Not only does the FCC’s involvement here make it one of the most flagrant violations of the First Amendment in recent memory…but it raises questions about the quid pro quo happening in the background, as Nexstar is (like Paramount before it) beholden to the Trump Administration because they want to gobble up an even bigger share of the network TV market. With regulatory approval hanging over their head, they can be pushed even farther to the right than they already were in order to appease the regime.

While Trump has also taken aim at CBS’s 60 Minutes — and, yes, the network folded and effectively bribed him with a cash settlement no serious court would have awarded him — it’s telling that he has gone so hard after comedians and entertainers. Trump is a vain, petty narcissist who cannot stand being criticized, and while much of the establishment media is pretty much cowed into submission, comedians have never had any difficult finding flaws with the stupid, cruel, ill-mannered thug in the White House.

While the American right descends into a cancel culture frenzy following the murder of extremist Charlie Kirk, it is incumbent on actual patriots — not fanatics who appropriate the word — to reject attacks on the First Amendment, whether they come from government officials or their flying monkeys in the corporate media.

Yes, it would be great if we could repeal the Telecommunications Act of 1996. That might solve some problems. But it’s unrealistic, especially as long as the executive branch has full control over how both Congress and the Supreme Court behave.

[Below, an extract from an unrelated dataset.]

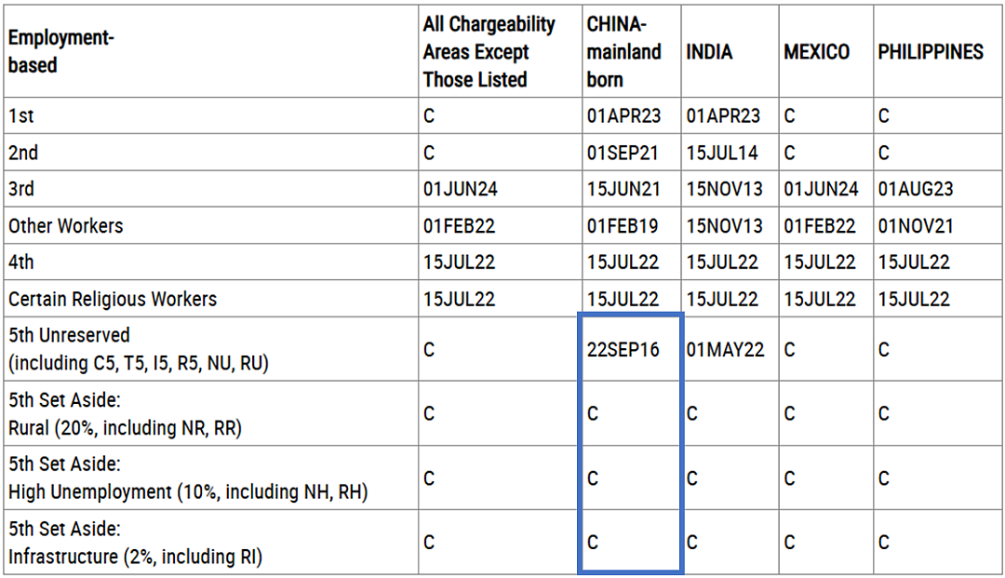
Task: Click China's Other Workers date 01FEB19
Action: pos(623,226)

What you can do, is to minimize the role of corporate media in your life. I currently write for The Beat, an Eisner Award-winning comics news site that is free of any corporate oversight and run by deeply ethical and empathetic people. Ditto Comic Book Club, where I contribute regularly. Those guys are some of the nicest, smartest people you’ll ever meet, and their comics coverage and analysis puts most of the writers at corporate-run sites to shame.

The good folks over at The Onion have been one of the most consistently fearless and entertaining voices in the Trump era, and their chief executive Ben Collins posted to Bluesky, “If you’re rich and not a coward, this is what you’d refer to as a ‘“’market opportunity’”’ to dominate a media ecosystem that’s about to be covered in grotesque government slop. To be a pop of color in a sea of beige will be easier than ever. People will flock to it. You gotta be a little brave, though.”

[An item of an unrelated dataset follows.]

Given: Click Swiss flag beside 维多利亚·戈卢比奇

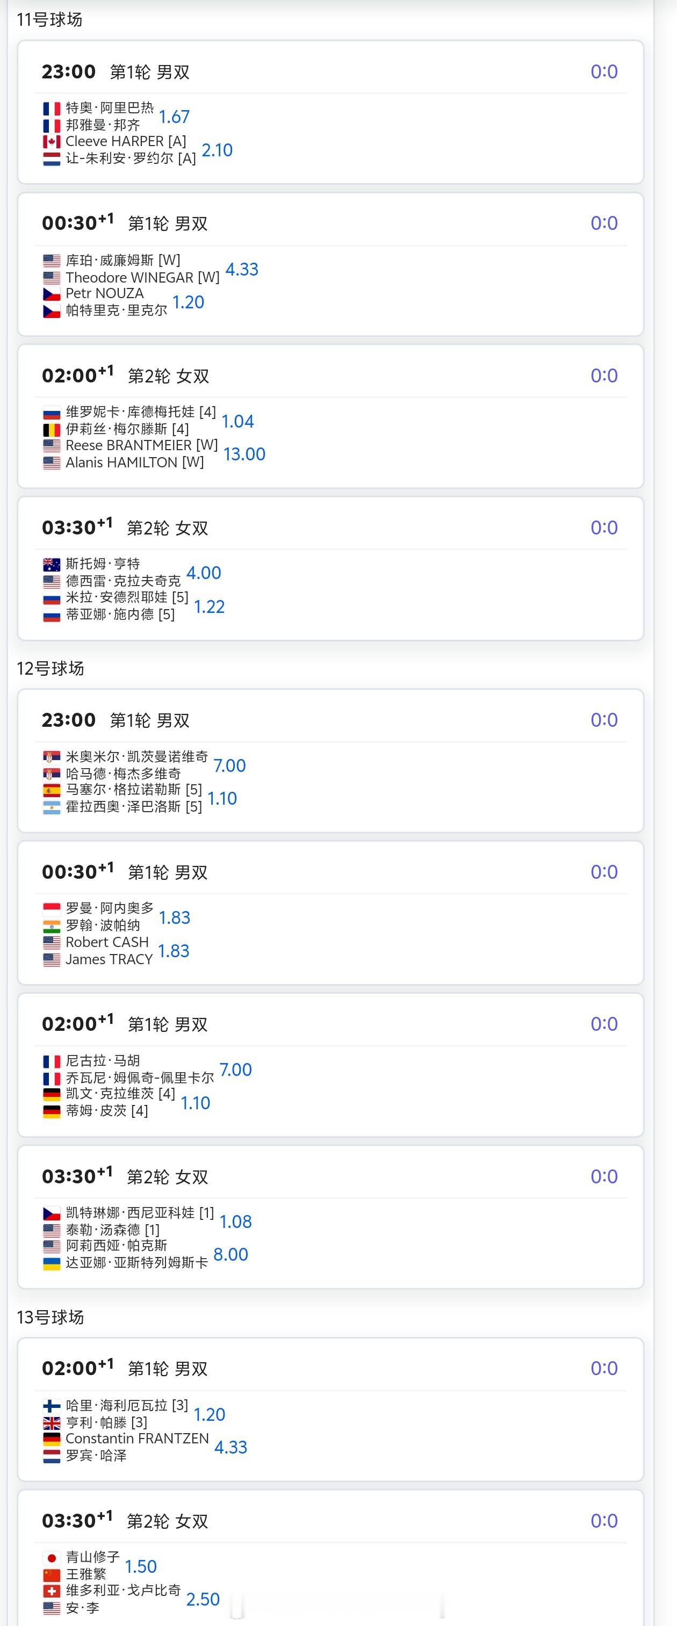Looking at the screenshot, I should tap(52, 1591).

These are not isolated cases. Indie media is full of examples of people, publications, and platforms that are willing to say “hell no” when things are over the line. It’s time we took our ball — that is, the time, energy, attention, and money that drives the profits for media mega-corporations — and give it to those people.

There is no hope — not just for journalism, but for popular culture — if we continue to let cowards and thugs control the narrative. After decades of bad-faith arguments about a supposed “liberal media” boogeyman, the American right has cowed newspapers and networks entirely into submission. Those institutions are crumbling and, in many cases, damaged beyond repair. It’s time to build something new atop the rubble.

*For a while, Giant Bomb shared a parent company with my own former employer, ComicBook. Both of them were owned by CBS Interactive for a while, with Giant Bomb being sold to Red Ventures in 2020 and ComicBook going to Savage Ventures in August of last year. I don’t know much about their time with Red Ventures, but in 2022, Giant Bomb was sold again, this time to Fandom Inc., and it was apparently a terrible fit.